> **What you should do**
In the listing below, find each line with the string "dimland" and return it.

============================================================

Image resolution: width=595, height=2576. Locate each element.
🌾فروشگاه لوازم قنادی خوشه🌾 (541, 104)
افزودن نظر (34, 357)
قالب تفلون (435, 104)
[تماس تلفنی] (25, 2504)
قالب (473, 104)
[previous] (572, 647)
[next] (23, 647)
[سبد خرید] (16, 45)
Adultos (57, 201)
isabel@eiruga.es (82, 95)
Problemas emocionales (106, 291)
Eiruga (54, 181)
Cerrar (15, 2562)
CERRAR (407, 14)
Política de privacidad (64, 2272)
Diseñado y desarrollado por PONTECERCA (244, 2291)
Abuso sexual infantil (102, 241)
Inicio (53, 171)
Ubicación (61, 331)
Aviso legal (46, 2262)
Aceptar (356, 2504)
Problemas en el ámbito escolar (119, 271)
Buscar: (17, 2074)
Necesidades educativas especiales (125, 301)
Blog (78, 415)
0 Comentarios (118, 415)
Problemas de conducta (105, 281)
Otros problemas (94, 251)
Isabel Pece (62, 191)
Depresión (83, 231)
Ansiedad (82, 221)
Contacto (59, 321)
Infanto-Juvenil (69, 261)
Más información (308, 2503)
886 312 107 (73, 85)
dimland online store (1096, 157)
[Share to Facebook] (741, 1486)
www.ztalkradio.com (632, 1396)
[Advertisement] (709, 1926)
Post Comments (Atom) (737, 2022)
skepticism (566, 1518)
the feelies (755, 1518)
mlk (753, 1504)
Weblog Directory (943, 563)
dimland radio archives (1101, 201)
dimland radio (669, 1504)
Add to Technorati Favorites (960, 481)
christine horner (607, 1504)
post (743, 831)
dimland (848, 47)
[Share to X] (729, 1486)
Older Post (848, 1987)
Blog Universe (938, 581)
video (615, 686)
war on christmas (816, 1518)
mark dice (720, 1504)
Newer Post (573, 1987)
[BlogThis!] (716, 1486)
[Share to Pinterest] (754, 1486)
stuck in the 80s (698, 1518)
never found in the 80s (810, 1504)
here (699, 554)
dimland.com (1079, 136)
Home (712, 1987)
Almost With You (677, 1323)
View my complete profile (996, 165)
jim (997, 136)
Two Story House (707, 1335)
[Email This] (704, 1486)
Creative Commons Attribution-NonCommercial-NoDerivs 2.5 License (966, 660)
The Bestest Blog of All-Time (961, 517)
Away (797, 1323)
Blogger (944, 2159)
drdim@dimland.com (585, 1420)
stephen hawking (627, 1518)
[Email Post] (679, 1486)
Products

============================================================

> **Output below**
dimland online store (1096, 157)
dimland radio archives (1101, 201)
dimland radio (669, 1504)
dimland (848, 47)
dimland.com (1079, 136)
drdim@dimland.com (585, 1420)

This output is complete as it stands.